Ю.С.: — Мне очень трудно говорить об Илье в разрыве от пары. Наша общая загадка только в том, что мы были пара. Каждый из нас по отдельности в свое время не состоялся в этой жизни. Его уникальность — это партнерская уникальность, это дано очень немногим людям! Прожить по принципу «чем лучше играет мой партнер, тем лучше играю я», растворяться в партнере, существовать в кадре во имя партнера — это уникальный дар. Он говорит о высочайшем владении профессией. Илюша, который закончил цирковое училище и не заканчивал театральных академий, был, может быть, воплощал в себе систему. В нем было то, чему учат годами, — выстраданное, глубочайшее понимание того, что такое партнерство.

А был он... такой, какой был. Ну да, не очень улыбчивый. Но говорить о том, что он был угрюмым человеком, — мягко говоря, такое преувеличение! Он был очень смешливый, живой. Просто проявлял себя в пределах нормы. Ну не гоготал, не бегал, не был ходячим анекдотом. Не оставлял за собой россыпи шуток. Был такой, какой был. Он бывал очень разный. Просто разность тех образов, которые он играл, очень тонкая! И не очень внешняя. Вот и вся штука.

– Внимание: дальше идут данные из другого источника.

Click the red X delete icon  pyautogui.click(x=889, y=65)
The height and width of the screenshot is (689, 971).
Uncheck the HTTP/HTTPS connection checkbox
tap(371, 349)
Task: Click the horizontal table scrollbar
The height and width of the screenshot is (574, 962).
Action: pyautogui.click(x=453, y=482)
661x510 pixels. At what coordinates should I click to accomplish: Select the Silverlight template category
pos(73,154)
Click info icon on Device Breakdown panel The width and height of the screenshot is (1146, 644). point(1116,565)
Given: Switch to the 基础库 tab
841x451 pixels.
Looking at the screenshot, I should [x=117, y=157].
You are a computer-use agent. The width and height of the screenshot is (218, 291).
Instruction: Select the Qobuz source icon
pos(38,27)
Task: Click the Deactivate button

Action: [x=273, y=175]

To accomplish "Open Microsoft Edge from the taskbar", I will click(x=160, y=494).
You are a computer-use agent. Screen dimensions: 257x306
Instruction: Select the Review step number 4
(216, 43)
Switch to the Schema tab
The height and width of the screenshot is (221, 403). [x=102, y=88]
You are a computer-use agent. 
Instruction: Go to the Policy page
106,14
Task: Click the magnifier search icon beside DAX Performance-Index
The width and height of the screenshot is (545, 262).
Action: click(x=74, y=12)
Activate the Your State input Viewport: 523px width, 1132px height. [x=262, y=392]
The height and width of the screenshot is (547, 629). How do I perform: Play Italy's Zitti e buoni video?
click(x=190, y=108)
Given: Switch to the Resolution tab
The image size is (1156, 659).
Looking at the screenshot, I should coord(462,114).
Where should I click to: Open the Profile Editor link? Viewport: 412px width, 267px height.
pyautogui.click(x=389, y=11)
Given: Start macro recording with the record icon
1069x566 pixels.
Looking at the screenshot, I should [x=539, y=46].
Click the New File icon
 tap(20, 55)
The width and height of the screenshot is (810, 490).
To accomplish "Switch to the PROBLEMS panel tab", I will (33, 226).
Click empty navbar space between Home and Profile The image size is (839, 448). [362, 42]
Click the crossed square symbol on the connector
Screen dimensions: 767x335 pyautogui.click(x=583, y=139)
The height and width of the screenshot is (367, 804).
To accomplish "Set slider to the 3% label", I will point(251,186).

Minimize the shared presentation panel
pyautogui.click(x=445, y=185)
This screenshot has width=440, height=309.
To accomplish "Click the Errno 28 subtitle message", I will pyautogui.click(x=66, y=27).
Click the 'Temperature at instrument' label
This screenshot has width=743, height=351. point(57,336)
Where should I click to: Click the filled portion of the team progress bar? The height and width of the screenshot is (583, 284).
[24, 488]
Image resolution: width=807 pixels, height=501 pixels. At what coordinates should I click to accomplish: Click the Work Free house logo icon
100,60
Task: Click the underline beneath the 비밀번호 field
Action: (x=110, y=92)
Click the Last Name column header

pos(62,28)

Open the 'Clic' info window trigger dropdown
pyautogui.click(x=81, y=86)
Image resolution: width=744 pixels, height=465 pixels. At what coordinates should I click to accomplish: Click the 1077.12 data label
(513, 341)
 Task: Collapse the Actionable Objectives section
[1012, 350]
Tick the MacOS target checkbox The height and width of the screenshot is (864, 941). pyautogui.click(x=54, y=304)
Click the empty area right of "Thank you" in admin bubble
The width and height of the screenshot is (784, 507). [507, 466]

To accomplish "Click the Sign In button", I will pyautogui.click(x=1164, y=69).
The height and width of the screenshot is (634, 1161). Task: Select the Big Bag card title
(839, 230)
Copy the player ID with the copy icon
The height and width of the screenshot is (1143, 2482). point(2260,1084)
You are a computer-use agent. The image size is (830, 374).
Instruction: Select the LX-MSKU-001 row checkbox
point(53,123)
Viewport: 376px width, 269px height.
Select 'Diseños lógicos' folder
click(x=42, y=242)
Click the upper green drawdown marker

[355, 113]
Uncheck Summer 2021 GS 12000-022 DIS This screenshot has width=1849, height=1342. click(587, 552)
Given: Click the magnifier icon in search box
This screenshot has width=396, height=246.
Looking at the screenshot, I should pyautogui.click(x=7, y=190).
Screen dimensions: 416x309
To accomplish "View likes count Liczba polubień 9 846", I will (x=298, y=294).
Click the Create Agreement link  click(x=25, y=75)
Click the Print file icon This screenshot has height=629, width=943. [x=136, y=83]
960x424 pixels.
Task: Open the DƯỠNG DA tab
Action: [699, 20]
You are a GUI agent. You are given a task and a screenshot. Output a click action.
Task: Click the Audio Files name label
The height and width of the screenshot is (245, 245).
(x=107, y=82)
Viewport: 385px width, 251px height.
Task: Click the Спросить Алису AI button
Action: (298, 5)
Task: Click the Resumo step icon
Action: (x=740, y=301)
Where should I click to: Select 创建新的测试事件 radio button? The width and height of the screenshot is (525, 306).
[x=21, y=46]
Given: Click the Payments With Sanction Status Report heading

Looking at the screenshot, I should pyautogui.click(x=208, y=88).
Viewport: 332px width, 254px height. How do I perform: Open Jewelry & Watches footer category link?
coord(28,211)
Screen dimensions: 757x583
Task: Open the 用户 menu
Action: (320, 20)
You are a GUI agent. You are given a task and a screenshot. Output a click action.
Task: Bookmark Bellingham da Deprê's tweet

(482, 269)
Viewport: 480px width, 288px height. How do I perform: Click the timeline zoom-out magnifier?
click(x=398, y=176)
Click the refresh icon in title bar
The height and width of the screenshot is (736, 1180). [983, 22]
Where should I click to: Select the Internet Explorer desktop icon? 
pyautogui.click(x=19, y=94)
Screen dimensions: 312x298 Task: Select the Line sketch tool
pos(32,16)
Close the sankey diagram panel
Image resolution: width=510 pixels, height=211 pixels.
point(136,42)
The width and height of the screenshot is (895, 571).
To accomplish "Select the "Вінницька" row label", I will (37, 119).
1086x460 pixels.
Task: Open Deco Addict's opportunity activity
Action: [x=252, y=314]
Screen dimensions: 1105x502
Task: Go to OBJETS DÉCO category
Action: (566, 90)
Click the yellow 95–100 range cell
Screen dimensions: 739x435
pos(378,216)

Илья Олейников. Фото www.russianlook.com

«AиФ.ru»: — Заставка к «Городку» очень грустная. Ты смеешься весь выпуск, а потом тебя накрывает такая печальная, сентиментальная мелодия...

Ю.С.: — Да! Когда мы искали заставку с Илюшей, нам очень нужна была какая-то лирическая составляющая. От невеселой жизни мы в свое время придумали веселую передачу... Поэтому нам нужна была трогательность. И мы нашли эту песню. А если ее сейчас включить, просто слушать невозможно. Там есть очень тяжелые слова по отношению к сегодняшнему дню. «Навеки провожают...»

«AиФ.ru»: — Очень странно сегодня перечитывать его книгу «Жизнь как песТня». Как вы тогда ее оценили?

Ю.С.: — Очень понравилась, конечно! Он мне первому ее подарил... Она была продолжением нашей первой совместной книжечки «До встречи в „Городке“» — что-то он оставил, что-то переписал и добавил много нового. Благодаря такому актеру, как Илья, у нас есть как будто энциклопедия российской жизни за последние 20 лет, сыгранная им. Нам еще предстоит понять, каким он был артистом и что сделала программа «Городок»...

AиФ.ru публикует фрагменты из книги Ильи Олейникова «Жизнь как песТня».

* * *

...Я прочел в вечерней газете объявление о наборе в кукольный театр учеников кукловодов с зарплатой в сорок рублей. Больше рубля в моем кармане не водилось. Сумма показалась мне значительной. Я явился на показ. Выбирать было не из кого, поскольку только я один и явился. Главреж окинул меня взглядом с головы до пят, словно отсматривал не кандидата в кукловоды, а проститутку в бордель. Впечатления на него я явно не произвел. Он вяло спросил:

— Рост у тебя какой?

— Сто девяносто сантиметров,— отрапортовал я.

— Высоковат. А ширма — метр семьдесят.

— Ничего! — рапортовал я.— Пригнусь.

— Ну-ну,— протянул главреж,— посмотрим. На-ка, роль почитай.

— Сразу роль? — не поверил я.

— А что делать? Людей-то нету.— Он сокрушенно развел руками, как бы давая мне возможность самому убедиться, что людей и вправду нет.

И я понял, что берут меня не из-за искрометности моего таланта, а ввиду полной безысходности.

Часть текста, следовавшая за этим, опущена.